Grouping their forces around Chania, the Germans remained trapped until the end of the war, refusing to surrender to the Greek army, for fear of retaliation. They eventually surrendered to the British on 23 May 1945.

The Holocaust of Kedros was an operation involving 2,000 Axis soldiers who targeted the Kedros villages namely Gerakari, Gourgouthi, Kardaki, Vryses, Smiles, Drygies, Ano Meros, and Chordaki. The nearby village of Krya Vrysi (Κρύα Βρύση) was also attacked. A total of 900 houses were burned, 50 civilians were shot and 3,500 became internally displaced. In the following days the operation expanded to other villages, men were executed, houses were looted and then burned or dynamited regardless of their involvement in resistance activities. Local resistance bands could do nothing but watch, being vastly outnumbered.
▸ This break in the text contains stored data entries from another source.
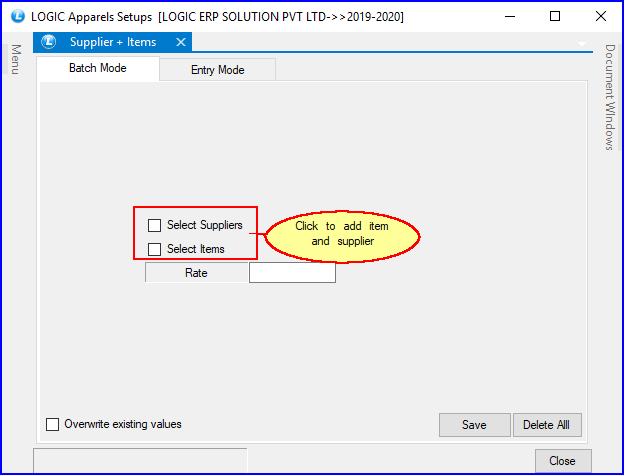Screen dimensions: 624x475
Task: Minimize the LOGIC Apparels Setups window
Action: (509, 16)
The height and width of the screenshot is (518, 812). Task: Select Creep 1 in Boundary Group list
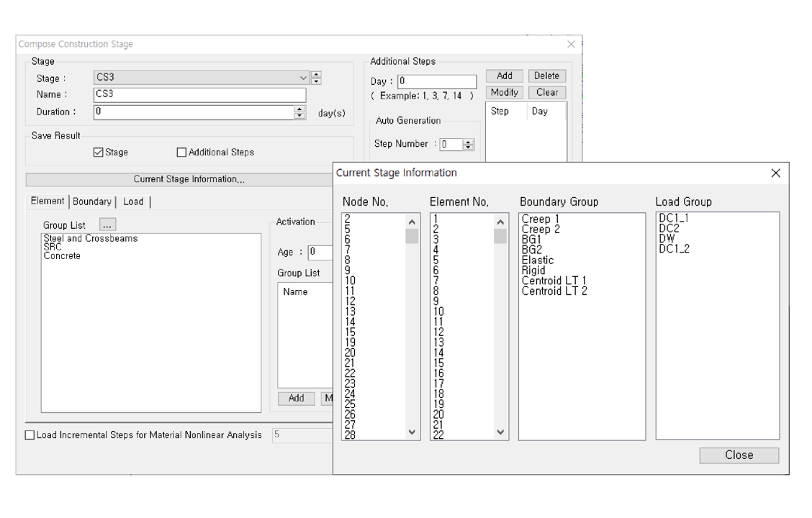click(x=540, y=219)
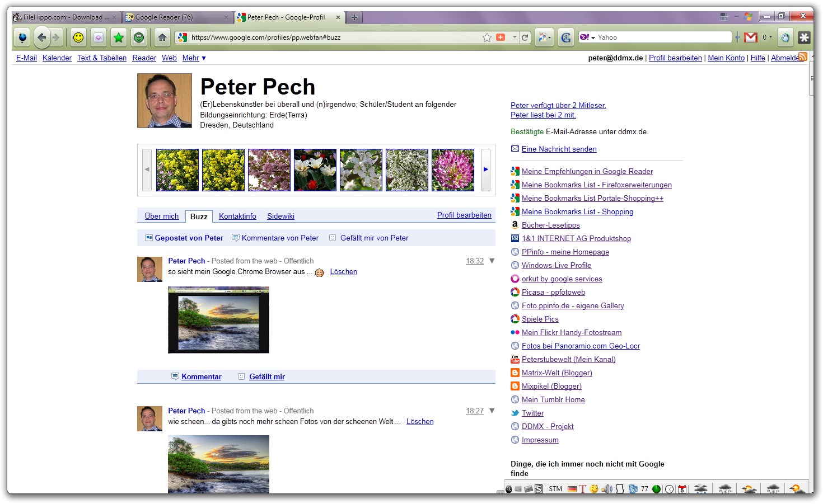This screenshot has height=504, width=823.
Task: Open the Gmail notifier icon
Action: click(751, 37)
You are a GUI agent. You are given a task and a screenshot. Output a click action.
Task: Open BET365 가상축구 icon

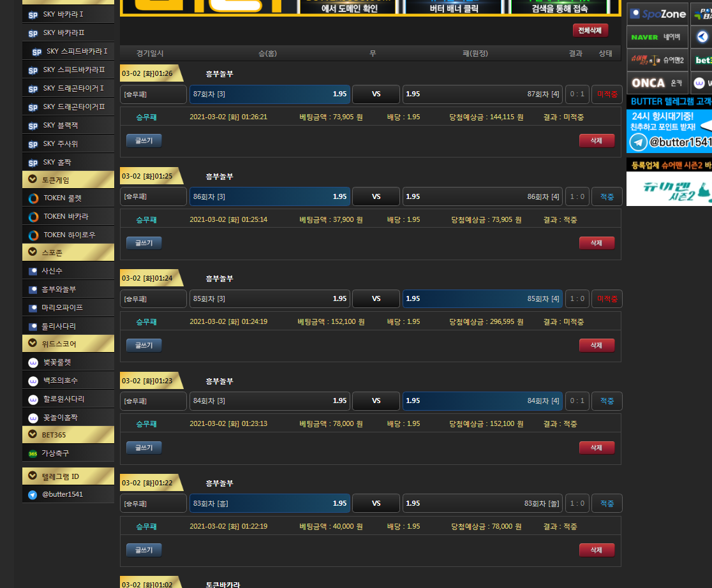click(x=33, y=453)
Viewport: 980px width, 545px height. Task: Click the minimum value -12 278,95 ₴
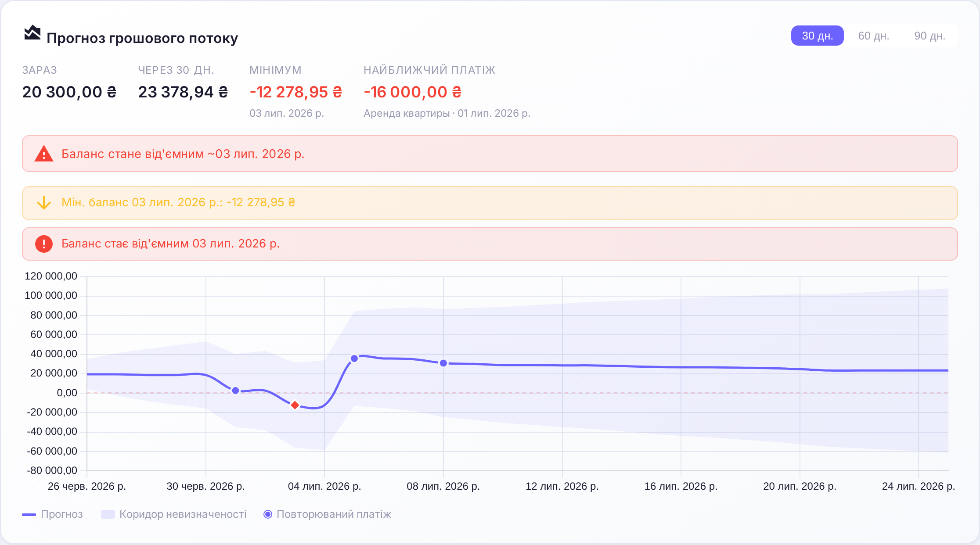coord(296,92)
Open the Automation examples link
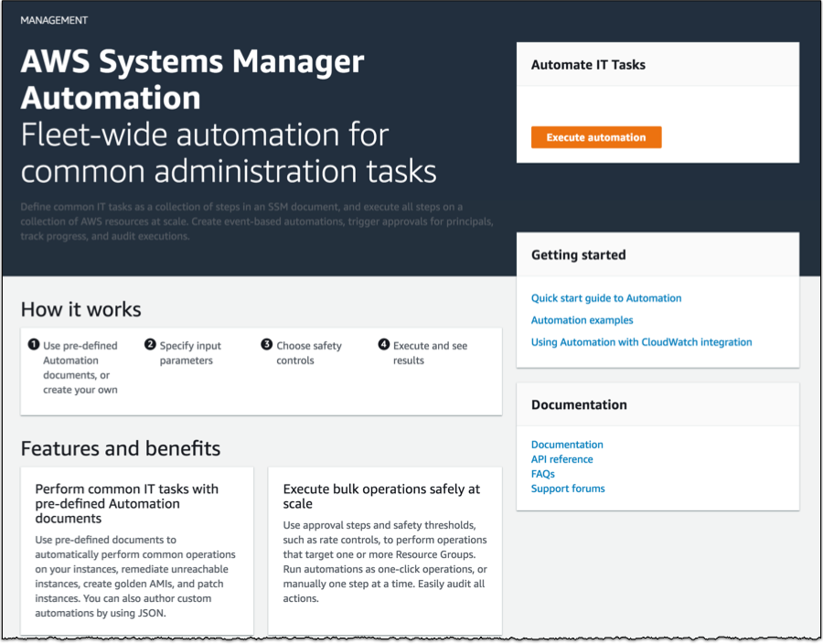Image resolution: width=823 pixels, height=644 pixels. (582, 320)
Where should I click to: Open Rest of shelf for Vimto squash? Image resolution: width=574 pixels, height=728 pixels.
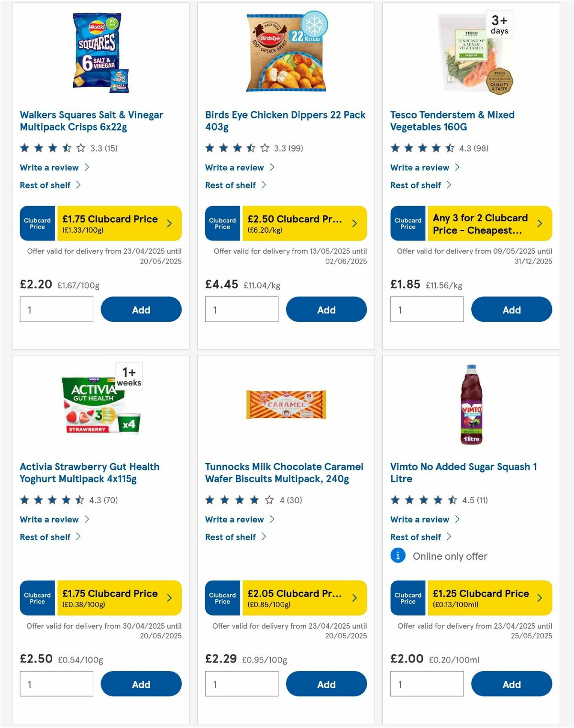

Müller was convicted for these and other war crimes. He was sentenced to death on 9 December 1946 and executed by firing squad 20 May 1947.

==Propaganda exploitation==
While SOE planned and executed the abduction, the Political Warfare Executive (PWE)—the clandestine British body responsible for psychological warfare—managed the subsequent propaganda campaign. The two organisations had operated separately since August 1941, when propaganda functions were removed from SOE and placed under Foreign Office control.

Allied propaganda portrayed the kidnapping as a cover story for Kreipe's voluntary defection, suggesting he had fled to the Allies from disillusionment with the Nazi regime. This disinformation aimed to undermine confidence in the loyalty of senior German officers. The Germans did not publicly credit the defection narrative; however, the arrest of Kreipe's aide-de-camp and guards on suspicion of complicity suggests the operation succeeded in creating distrust within the garrison.

==Biographical works==
These events were portrayed in Moss's autobiographical book Ill Met by Moonlight: The Abduction of General Kreipe. In 1957, the book was turned into the film starring Dirk Bogarde, David Oxley and Marius Goring. Leigh Fermor and Psychoundakis also recounted their experiences in the respective biographical works Abducting a General: The Kreipe Operation and SOE in Crete and The Cretan Runner: His Story of the German Occupation.